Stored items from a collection
○ ○ ○

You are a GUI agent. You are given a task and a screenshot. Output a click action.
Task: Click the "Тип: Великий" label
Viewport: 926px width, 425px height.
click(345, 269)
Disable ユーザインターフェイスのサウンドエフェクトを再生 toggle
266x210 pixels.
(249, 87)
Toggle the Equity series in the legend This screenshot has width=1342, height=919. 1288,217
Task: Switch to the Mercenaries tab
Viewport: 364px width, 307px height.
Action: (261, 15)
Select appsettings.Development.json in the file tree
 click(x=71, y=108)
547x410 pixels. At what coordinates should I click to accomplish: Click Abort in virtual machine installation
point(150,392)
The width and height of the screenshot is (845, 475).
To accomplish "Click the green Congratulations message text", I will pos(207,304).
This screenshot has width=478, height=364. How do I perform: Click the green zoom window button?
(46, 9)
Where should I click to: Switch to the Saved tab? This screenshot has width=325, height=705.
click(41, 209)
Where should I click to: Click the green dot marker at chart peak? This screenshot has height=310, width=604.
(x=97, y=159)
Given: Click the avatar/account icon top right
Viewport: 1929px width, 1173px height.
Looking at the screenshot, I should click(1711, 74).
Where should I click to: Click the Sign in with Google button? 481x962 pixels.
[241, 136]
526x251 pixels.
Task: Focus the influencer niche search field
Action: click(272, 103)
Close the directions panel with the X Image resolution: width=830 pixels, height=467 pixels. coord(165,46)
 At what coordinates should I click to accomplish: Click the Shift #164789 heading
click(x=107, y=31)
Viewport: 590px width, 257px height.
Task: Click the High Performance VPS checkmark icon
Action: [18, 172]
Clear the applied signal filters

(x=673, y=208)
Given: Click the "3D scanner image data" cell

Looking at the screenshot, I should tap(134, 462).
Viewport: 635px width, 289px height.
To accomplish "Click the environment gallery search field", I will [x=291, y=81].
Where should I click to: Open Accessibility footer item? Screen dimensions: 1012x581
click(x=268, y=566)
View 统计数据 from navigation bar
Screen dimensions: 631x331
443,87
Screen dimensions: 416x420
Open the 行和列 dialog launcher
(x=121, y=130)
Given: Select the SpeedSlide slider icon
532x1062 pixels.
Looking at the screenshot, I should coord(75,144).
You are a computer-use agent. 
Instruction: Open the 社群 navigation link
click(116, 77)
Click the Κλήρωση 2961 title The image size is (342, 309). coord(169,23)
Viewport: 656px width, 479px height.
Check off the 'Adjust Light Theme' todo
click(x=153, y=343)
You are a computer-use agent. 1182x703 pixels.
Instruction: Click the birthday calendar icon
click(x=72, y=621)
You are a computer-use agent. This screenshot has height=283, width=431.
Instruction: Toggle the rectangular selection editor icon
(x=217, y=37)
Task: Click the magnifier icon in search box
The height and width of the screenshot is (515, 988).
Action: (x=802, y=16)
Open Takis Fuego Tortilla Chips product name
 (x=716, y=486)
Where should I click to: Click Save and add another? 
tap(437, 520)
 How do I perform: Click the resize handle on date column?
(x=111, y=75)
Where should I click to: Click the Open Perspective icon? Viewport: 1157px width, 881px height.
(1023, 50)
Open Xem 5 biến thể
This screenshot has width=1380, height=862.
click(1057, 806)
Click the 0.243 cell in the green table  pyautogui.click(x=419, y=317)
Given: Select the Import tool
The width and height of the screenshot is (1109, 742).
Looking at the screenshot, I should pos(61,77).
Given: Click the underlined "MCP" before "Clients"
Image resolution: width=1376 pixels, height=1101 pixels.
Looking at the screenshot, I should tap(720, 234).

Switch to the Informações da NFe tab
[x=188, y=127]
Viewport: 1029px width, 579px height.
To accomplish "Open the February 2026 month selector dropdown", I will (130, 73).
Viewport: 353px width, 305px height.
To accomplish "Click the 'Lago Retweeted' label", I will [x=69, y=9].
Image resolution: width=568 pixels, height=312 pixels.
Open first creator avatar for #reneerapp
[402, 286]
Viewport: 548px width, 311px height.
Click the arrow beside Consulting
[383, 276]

○ ○ ○

Task description:
Go through the records, tally the lines holding the word "label", and give only the tally.

Result of this task:
2